HAVM Cluster–Configuration Recommendations on Windows Server 2008 R2

Whether connecting to virtual machines or physical ones, the thing that matters most to us is that the servers are available and responsive. To keep VMs available, Failover Clustering enters the stage providing a number of features to add redundancy and recoverability into Hyper-V VMs.  

  • Live Migration – Allows us to have zero down-time with our VMs to conduct hardware and software maintenance to the Hyper-V Hosts (aka Parent Partition)
  • CSV – The feature that allows every cluster disk to be online all the time on every cluster node. Also provides us with additional redundancy to connect to the storage.
  • Health Monitoring – Cluster can monitor the health of the VMs and take immediate action to bring them back to life if they are not responding.

All of these features are working together to make your VMs Highly Available. To maintain this HA, we must ensure that best practices are in place. When done properly, the net result is keeping those VMs online, responsive and available more often.

Validate

First off, many of you have heard of Validate or perhaps been using it for years. Windows Server 2008 marked the beginning of a new trend of “best practice” type tools being built right into the OS to check for proper configuration of various components. The Cluster Validation Wizard is a fully functional tool that will test the h/w, drivers and other components that are required to support a Failover Cluster system. It is designed to be run prior to or after deployment and requires that all h/w, storage connections, networking and Failover Cluster Feature are in place before running.

Cluster Validate is among one of the most useful tools that have been put into the hands of our customers that truly incorporates the kind of testing that our h/w vendors have been doing for over a decade to get their Failover Cluster solutions listed on the Microsoft HCL. Once Validate is complete, you are greeted with a detailed report of the testing that was done on your cluster system. When designing your new Hyper-V Failover Cluster, this will be among the first in the line of action items.
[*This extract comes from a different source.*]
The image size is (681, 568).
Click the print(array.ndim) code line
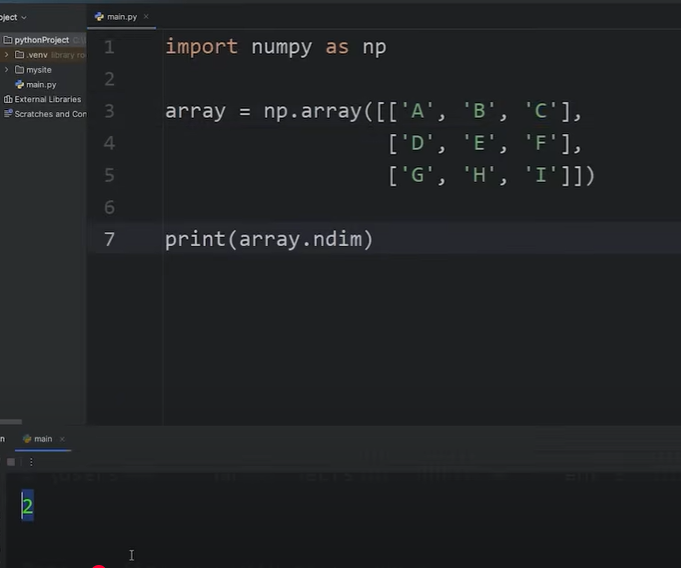(268, 239)
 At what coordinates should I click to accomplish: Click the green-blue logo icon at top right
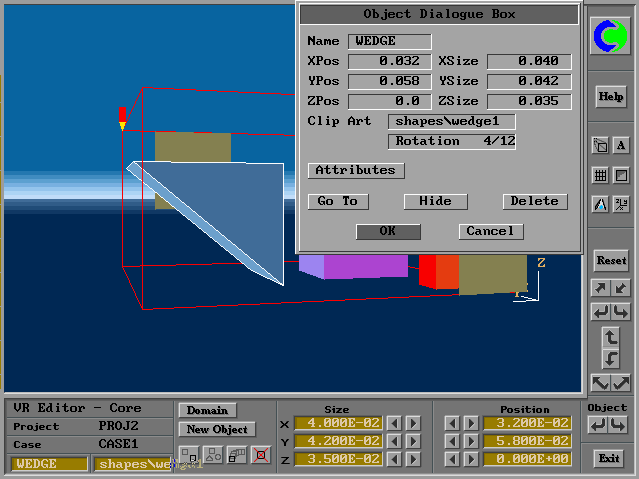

  • Green check marks means that everything is configured per Microsoft best practices and/or is working properly.
  • Yellow warnings indicate that there is something wrong that you should consider addressing, but whatever it is will not prevent you from building your cluster. An example of this could be if you only had a single network connection for your cluster nodes to communicate. You can technically build a cluster with only one network, but to be fully supported, Microsoft requires a second network. Another example could be if you ran Validate post-production and your Quorum configuration was not set properly for the number of nodes present in the cluster.
  • Red X’s are bad. If you have any red ‘X’ in your report, cluster will not function on your setup and you must address the problem before you can continue. An example of this could be if your storage did not support the SCSI-3 PRs or other hardware features that we require.

image

Validate should be run after creating your Hyper-V Virtual Networks. It will identify many common configuration issues and most importantly, any problems with storage.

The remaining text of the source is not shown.